Making Multi-Panel Graphs

 

The R plotting window can be set up to create multi-panel graphs.

 

First, create a blank plotting window with the specified parameters:

 

par(mfrow=c(x,y)) #opens new plot window with x rows and y columns, fills by rows

par(mfcol=c(x,y)) #opens new plot window with x rows and y columns, fills by columns

 

Next, create the required number of graphs (x×y) using regular plot() commands.

 

There are two ways to create more complex graphing layouts, using the layout() command and par(fig=…).

 

layout() allows you to specify different sub-plot sizes (column and row widths can be specified) and arrangements (requiring a matrix-style input):

 

layout(matrix(c(1,1,2,3),ncol=2,byrow=T)) #creates plot window with the numbers and position of sub-plots specified by matrix

 

The matrix essentially creates a picture showing the position of numbered sub-plots (in the command above, the numbers 1,1,2,3 are placed into a two-column matrix (ncol=2) by rows (byrow=T)):

 

     [,1] [,2]

[1,]    1    1

[2,]    2    3

 

Column and row widths can be specified after the command specifying the matrix:

 

layout(matrix(c(2,0,1,3),ncol=2,byrow=T),width=c(3,1),height=c(1,3),respect=T) #creates a plot layout that looks like this:

#width= and height= are implied and not necessary.

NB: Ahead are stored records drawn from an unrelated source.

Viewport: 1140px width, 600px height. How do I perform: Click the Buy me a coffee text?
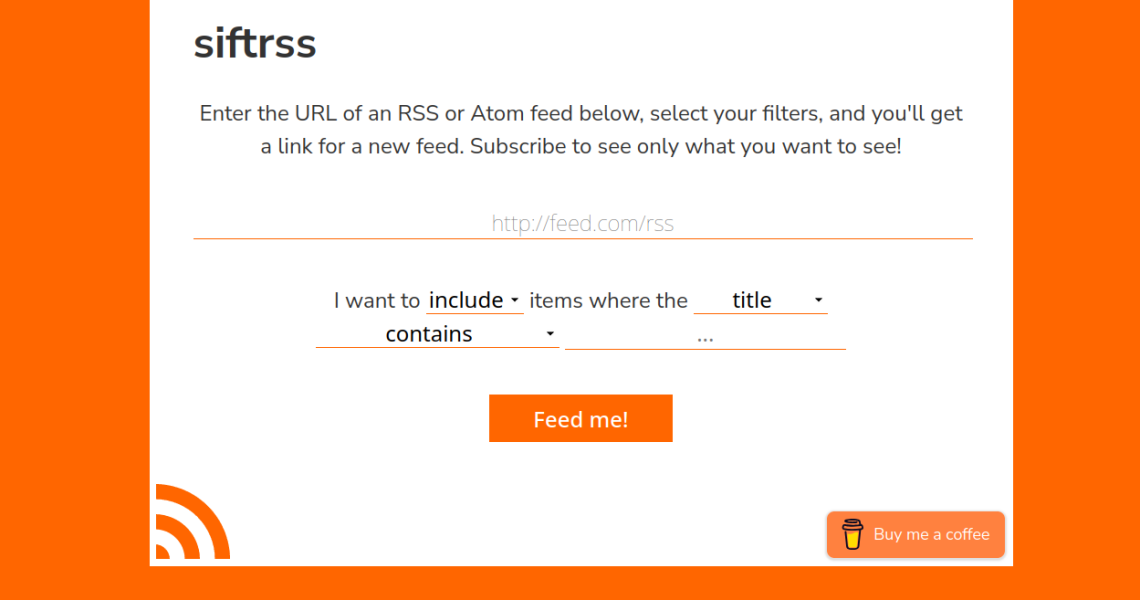[x=931, y=534]
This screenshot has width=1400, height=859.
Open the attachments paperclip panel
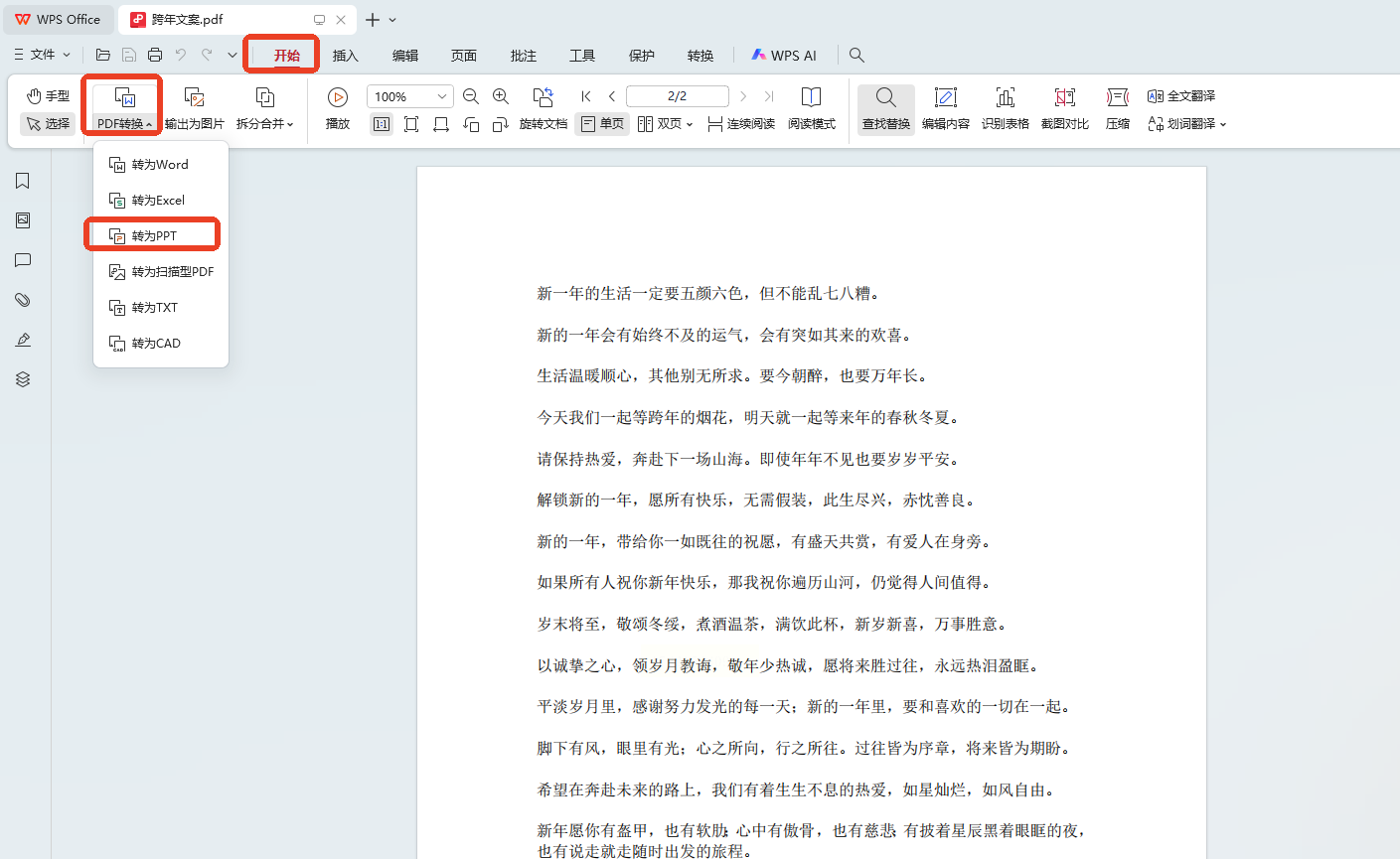pyautogui.click(x=23, y=300)
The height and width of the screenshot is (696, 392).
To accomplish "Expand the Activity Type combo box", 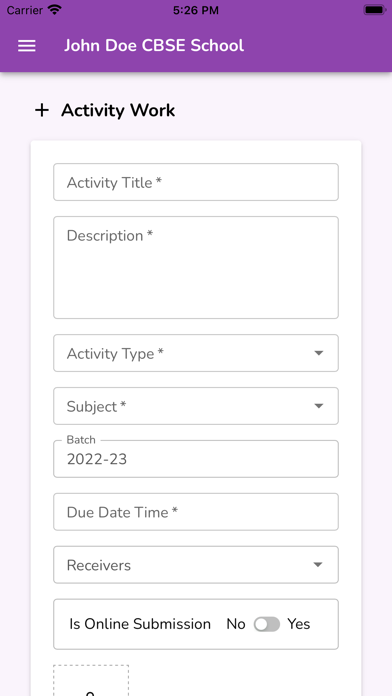I will point(196,353).
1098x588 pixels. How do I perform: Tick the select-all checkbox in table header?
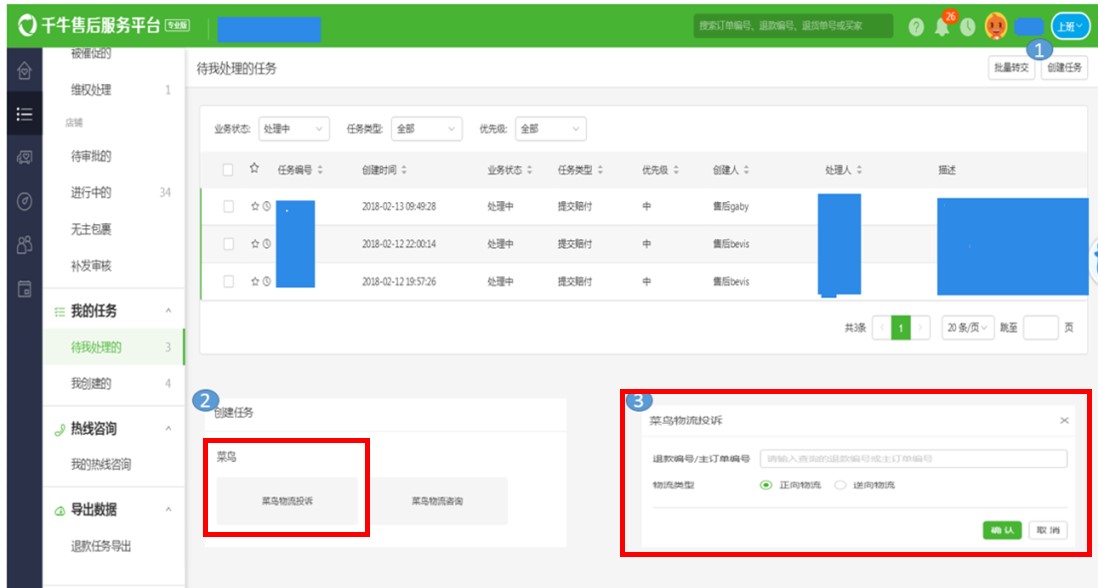point(229,170)
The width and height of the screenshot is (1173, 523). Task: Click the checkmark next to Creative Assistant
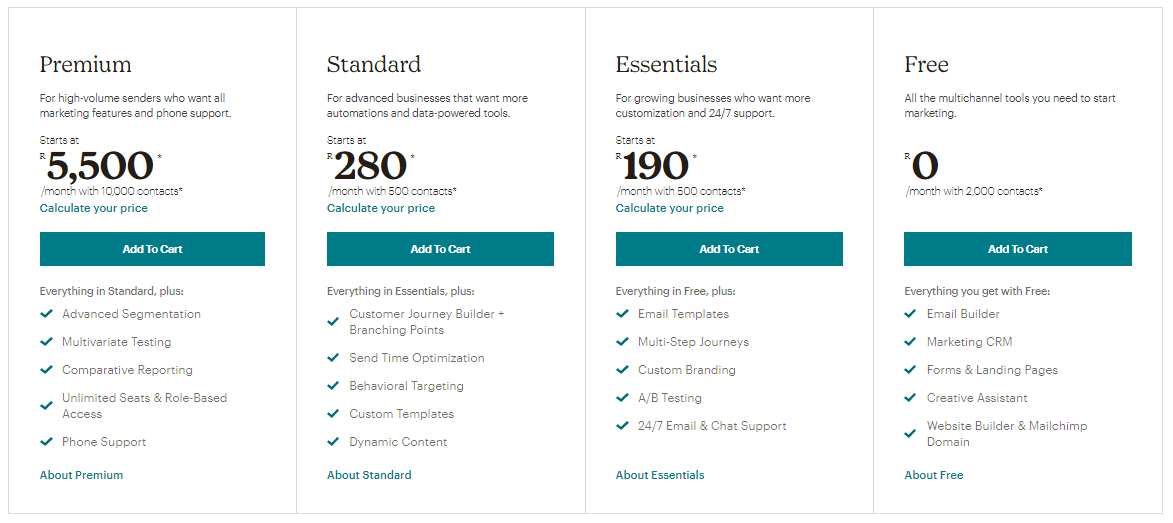(910, 398)
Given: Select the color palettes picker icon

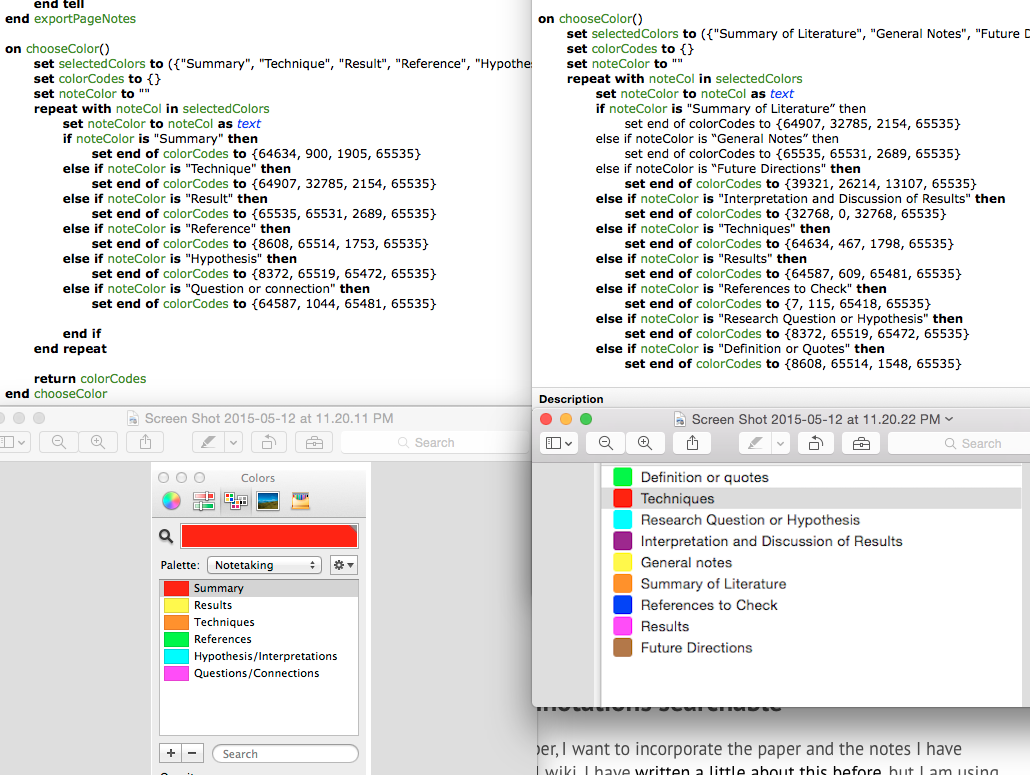Looking at the screenshot, I should pyautogui.click(x=236, y=501).
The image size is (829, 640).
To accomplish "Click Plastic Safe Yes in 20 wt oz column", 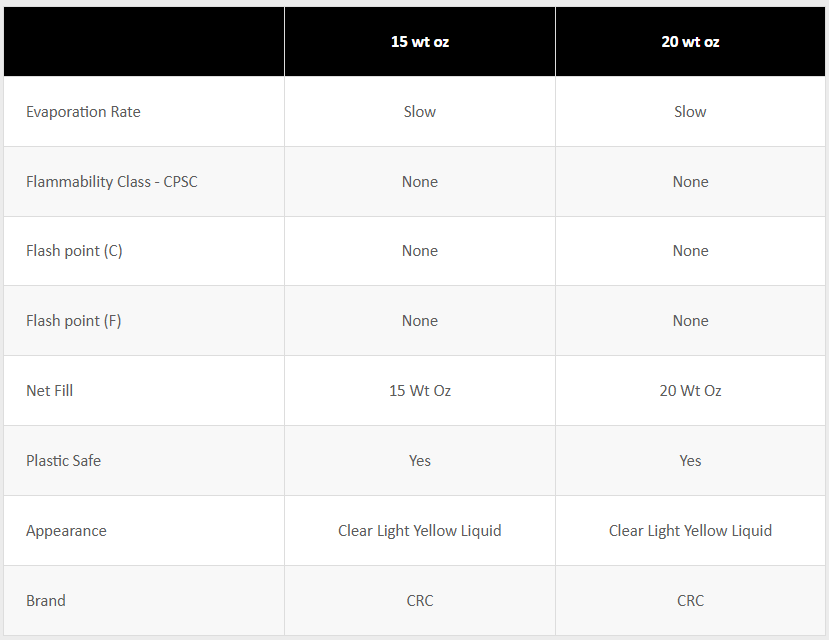I will click(x=690, y=461).
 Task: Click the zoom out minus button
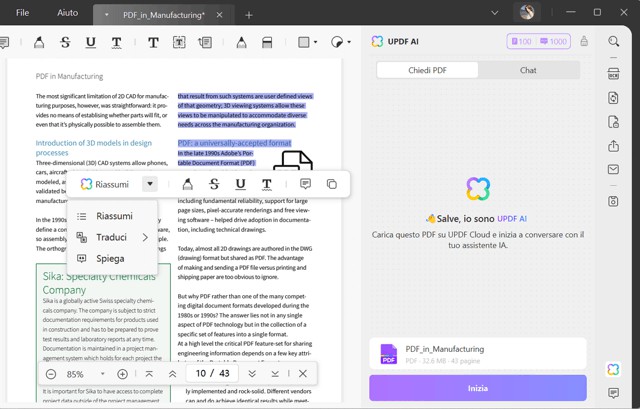tap(51, 374)
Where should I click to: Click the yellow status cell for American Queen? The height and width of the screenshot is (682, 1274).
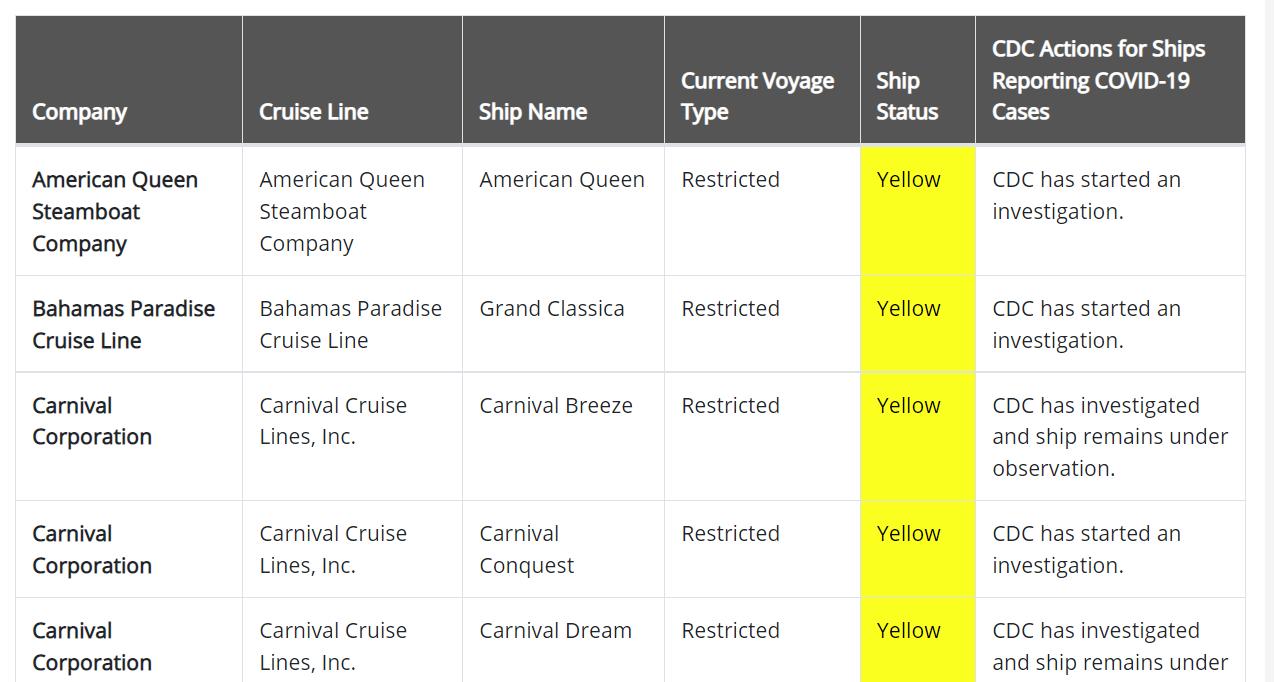(918, 211)
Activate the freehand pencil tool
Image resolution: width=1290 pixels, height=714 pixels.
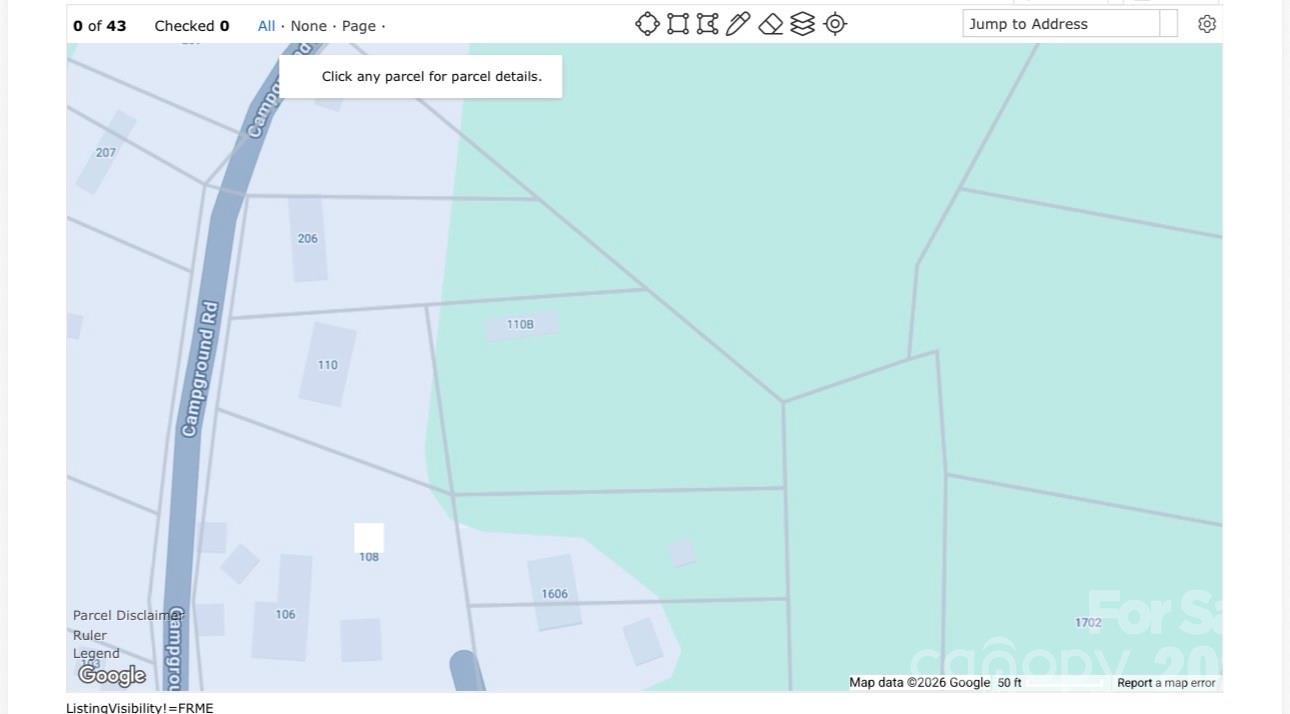(738, 24)
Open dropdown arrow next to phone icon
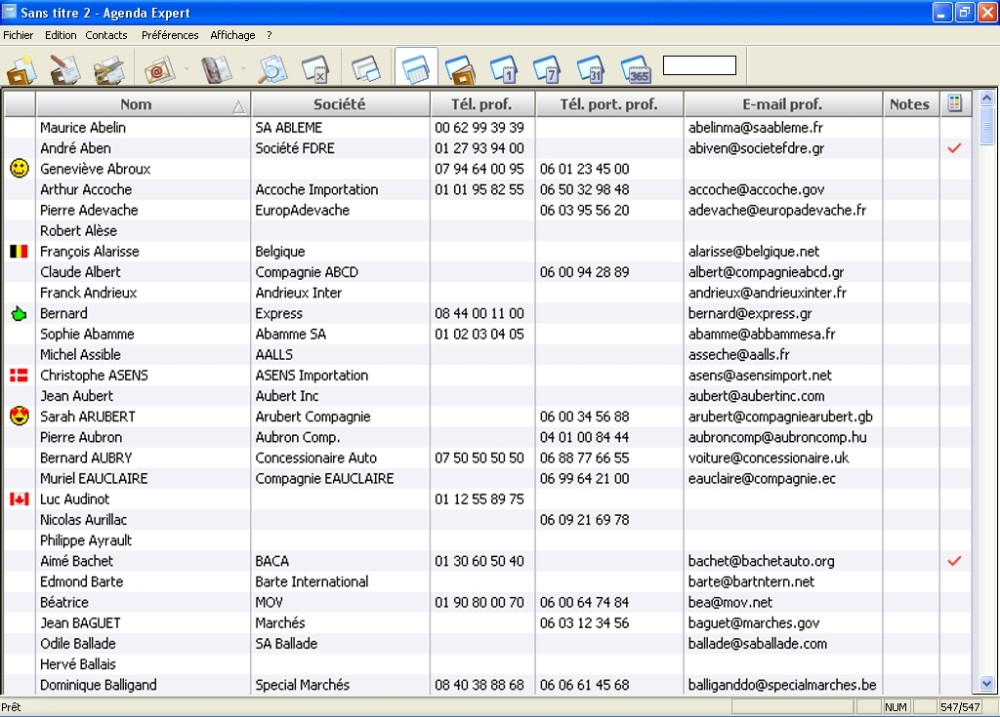1000x717 pixels. [244, 70]
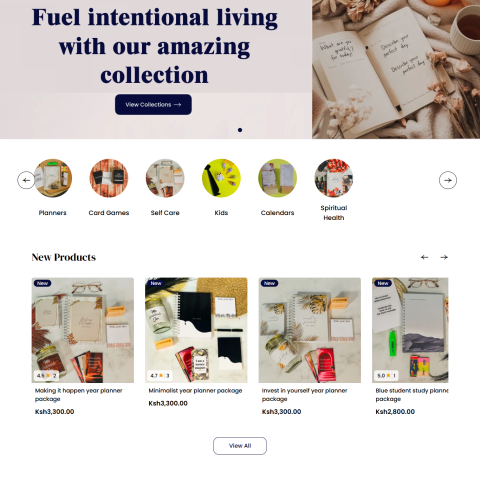The image size is (480, 480).
Task: Go to previous New Products slide
Action: coord(424,257)
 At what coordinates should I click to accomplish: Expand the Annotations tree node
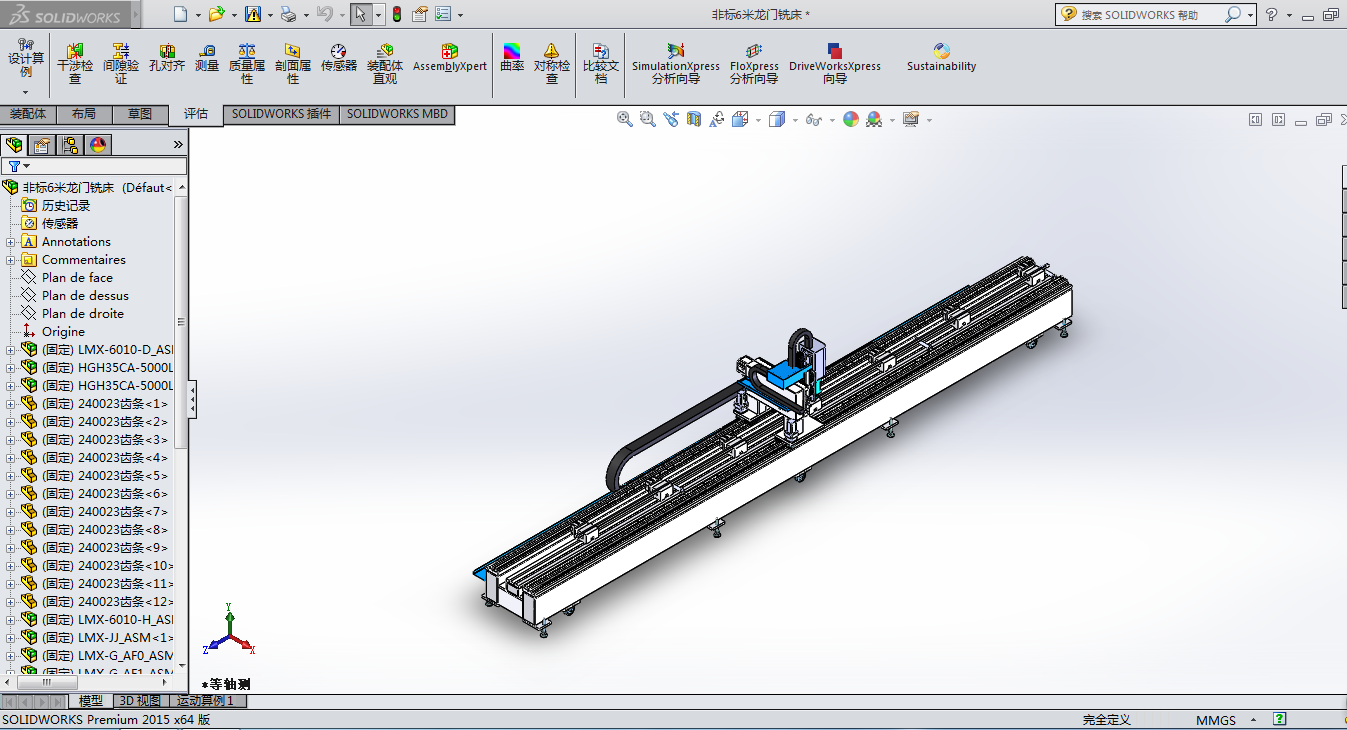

#“respect=T” forces column and row sizes to be equal (otherwise dimensions vary with plot window size).  Can just use “T”.

 

 

If the layout() command is assigned to a variable, you can see the layout using:

 

layout.show(variable) #opens plot window with sub-plots outlined and numbered

 

 

It may be necessary to edit the margins of each window to reduce white space between plots (if desired), using:

 

par(mar=c(b,l,t,r)) #adjusts bottom, left, top, and right margins to specified size (measured in lines, default is (5,4,4,2))

 

 

For even more flexibility, you can use the graphical parameters (par()) to specify x and y coordinates for each sub-plot:

 

par(fig=c(x1,x2,y1,y2)) #creates sub-plot window from x1 to x2 and y1 to y2 (on a scale of 0 (left edge/bottom) to 1 (ridge edge/top)

 

par(fig=c(x1,x2,y1,y2),new=T) #The new=T command is required to add sub-plots to an existing plot.  It may take trial and error to find suitable coordinates.